» **Extracted records**
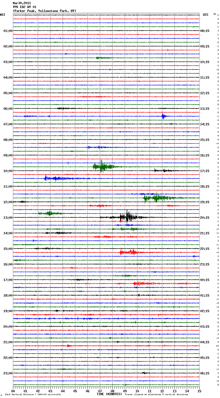Viewport: 220px width, 398px height.
Task: Click the 00:15 UTC time label
Action: [x=205, y=280]
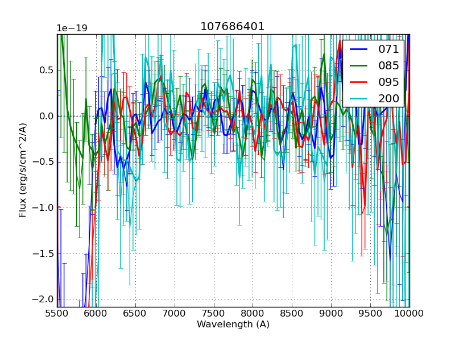The width and height of the screenshot is (455, 341).
Task: Click the 200 legend label
Action: click(x=388, y=99)
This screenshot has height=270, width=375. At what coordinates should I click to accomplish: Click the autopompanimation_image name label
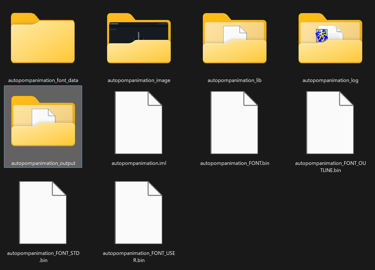[x=139, y=80]
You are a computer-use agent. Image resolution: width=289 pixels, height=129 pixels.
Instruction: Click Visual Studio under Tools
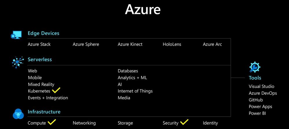coord(262,86)
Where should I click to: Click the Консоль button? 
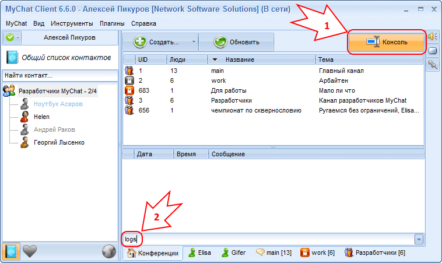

» **INSTRUCTIONS FOR THE TASK**
Look above for the line containing "This screenshot has", then retype it and each line after it to the end of the records, exactly and without pictures.

» **EXERCISE RESPONSE**
This screenshot has height=270, width=375. At what coordinates should I click to accomplish: Click the autopompanimation_image name label
[x=139, y=80]
You are a computer-use agent. Image resolution: width=289 pixels, height=129 pixels.
Instruction: Click Visual Studio under Tools
coord(262,86)
Where should I click to: Click the Консоль button? 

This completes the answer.